La perception et l’appropriation de l’environnement diffèrent d’un individu à l’autre, d’une société à une autre et d’un temps à un autre. A chaque type de civilisation, à chaque type de société l’environnement est vu différemment avec les yeux que leur éducation et leurs motivations avaient façonnés. Le sens ou la signification d’un environnement approprié est donc une qualité de la transaction environnementale des besoins et des préférences tant des personnes que de la société (Runte, 1987; Richez, 1992; Philipsen, 1995; Roux, 1999; Holden, 2000). Selon Stafford (1985), chaque société a ses valeurs qui s'inscrivent dans le cadre d'une évolution historique et qui orientent les comportements et les changements de chaque individu. Par conséquent, la personnalité des individus, dans une société déterminée, est fortement dominée par la culture de cette société. Ainsi, des préférences et des appréciations environnementales ont été expliquées de façons diverses. Cependant, nous nous centrons seulement sur la perspective culturelle. Dans cette perspective, la préférence environnementale est apparue comme le résultat d’une interaction entre une culture donnée et son environnement physique. Un individu répond différemment à un environnement particulier dépendant de ses attitudes, ses croyances et ses valeurs qui sont prédéterminées par l’expérience personnelle et le conditionnement social dans le contexte de sa culture.

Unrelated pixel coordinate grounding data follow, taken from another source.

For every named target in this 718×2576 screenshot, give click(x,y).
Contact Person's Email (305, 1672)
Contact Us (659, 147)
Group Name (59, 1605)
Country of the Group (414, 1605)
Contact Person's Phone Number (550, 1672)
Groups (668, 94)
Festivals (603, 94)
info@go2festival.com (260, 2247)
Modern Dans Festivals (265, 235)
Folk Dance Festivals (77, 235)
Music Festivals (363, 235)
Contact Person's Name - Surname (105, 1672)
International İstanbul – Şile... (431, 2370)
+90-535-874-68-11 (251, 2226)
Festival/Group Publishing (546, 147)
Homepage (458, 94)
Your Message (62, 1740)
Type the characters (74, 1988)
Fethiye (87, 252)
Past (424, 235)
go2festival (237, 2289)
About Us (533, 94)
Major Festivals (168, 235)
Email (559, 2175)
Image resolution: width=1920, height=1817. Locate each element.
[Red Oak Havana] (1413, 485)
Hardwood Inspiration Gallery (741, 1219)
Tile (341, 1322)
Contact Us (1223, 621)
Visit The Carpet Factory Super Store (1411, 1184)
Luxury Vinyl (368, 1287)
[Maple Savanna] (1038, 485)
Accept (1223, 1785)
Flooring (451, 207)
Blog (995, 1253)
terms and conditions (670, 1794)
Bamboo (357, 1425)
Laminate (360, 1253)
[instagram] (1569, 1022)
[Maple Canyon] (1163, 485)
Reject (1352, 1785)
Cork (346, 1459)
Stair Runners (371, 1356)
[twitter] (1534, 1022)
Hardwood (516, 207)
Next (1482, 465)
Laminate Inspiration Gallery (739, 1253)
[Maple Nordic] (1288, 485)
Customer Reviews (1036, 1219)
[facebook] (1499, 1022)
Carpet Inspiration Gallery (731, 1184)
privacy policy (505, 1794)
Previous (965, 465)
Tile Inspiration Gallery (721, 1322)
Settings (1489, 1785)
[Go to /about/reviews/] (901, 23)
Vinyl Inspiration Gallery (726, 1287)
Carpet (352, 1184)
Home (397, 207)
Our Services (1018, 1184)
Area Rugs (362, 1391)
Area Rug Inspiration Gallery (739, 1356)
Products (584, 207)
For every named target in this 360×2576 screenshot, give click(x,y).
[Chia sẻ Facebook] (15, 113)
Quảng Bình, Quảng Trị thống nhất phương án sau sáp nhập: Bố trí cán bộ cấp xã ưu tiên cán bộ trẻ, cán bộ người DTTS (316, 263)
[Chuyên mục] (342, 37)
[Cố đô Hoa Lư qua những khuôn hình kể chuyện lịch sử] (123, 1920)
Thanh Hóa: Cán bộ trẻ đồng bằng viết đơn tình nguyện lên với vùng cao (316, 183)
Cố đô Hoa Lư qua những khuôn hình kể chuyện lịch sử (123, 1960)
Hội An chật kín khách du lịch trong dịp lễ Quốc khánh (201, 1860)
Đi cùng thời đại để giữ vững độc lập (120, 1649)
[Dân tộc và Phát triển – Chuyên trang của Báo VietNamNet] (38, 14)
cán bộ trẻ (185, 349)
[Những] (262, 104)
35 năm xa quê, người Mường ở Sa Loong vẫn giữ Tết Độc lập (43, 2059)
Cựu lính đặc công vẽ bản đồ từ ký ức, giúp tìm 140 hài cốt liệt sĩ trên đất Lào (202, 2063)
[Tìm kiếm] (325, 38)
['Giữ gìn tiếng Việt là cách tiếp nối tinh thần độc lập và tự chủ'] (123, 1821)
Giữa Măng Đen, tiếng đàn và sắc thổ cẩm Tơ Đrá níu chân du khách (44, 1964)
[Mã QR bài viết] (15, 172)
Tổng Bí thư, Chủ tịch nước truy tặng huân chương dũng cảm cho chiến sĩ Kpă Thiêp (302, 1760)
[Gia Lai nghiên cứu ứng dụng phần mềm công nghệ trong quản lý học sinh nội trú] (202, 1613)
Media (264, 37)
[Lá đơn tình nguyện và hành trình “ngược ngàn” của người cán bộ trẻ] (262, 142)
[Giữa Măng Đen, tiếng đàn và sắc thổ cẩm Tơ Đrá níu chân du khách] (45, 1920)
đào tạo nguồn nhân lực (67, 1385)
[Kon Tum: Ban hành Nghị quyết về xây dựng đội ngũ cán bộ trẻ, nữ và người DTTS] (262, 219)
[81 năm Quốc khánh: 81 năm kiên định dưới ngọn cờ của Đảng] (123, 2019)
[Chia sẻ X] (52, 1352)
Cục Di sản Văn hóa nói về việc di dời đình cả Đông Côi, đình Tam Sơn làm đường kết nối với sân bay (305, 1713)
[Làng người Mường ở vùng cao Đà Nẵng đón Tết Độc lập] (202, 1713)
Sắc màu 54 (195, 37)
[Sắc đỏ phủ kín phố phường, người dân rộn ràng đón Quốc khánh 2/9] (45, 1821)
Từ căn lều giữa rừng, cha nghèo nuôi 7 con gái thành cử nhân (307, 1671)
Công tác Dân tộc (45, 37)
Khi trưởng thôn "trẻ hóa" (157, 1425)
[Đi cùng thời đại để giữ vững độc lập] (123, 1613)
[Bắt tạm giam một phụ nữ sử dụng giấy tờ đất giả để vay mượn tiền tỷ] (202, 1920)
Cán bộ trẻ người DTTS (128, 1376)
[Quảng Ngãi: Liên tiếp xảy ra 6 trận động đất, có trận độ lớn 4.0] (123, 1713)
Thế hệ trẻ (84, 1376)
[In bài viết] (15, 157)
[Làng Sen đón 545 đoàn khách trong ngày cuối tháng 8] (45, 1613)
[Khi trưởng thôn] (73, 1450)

Pourtant, les perceptions environnementales ne sont pas figées. Elles sont sujettes à des changements constants. Selon Philipsen (1995), le changement de la préférence environnementale a commencé avec la culture occidentale. Dès le milieu du VIIIème siècle, on considéra que les espaces non cultivés ou milieux naturels étaient répulsifs (Thomas, 1983; Roux, 1999). Pendant le Moyen-âge (800 – 1200), les régions inhabitées sont des lieux hantés par les revenants, fantômes et autres « esprits » maudits. Par exemple, les montagnes de Grande-Bretagne étaient considérées comme des difformités, des déchets de la terre et une source de déception. Elles furent ignorées et évitées, elles étaient synonymes de danger et d’inconfort. D’un autre côté, les zones cultivées sont considérées comme des lieux de sécurité, des zones de beauté. Elles sont considérées comme éloignées de la puissance des esprits mauvais. Toutes ces perceptions étaient basées sur le fait que l’environnement agréable, c’est celui que l’homme comprend et décrypte, celui qui est chargé de signification pour l’observateur. Ce point de vue semble être en conformité avec un proverbe chinois selon lequel « l’environnement appartient à celui qui le regarde ». On pourrait ajouter qu’il n’appartient vraiment qu’à celui qui le comprend, qui le sent, qui le vit – c’est tout un. Un environnement c’est comme un livre, si on ne connaît pas la signification des mots, on ne peut comprendre ce qui est écrit. L’indication est précieuse. Il n’existe pas d’environnement en soi. L’environnement c’est l’adéquation d’un mode de vie et d’un cadre de vie. L’homme a par conséquent, bâti l’environnement dans le quel il vit. Il a façonné pendant de longs siècles (notamment VIème, VIIème et VIIIème siècles) l’environnement à son image (Thomas, 1983 ; Roux, 1999). Les caractéristiques de l’environnement varient donc, suivant les latitudes, les climats, les modes de vie et de production (Holden, 2000).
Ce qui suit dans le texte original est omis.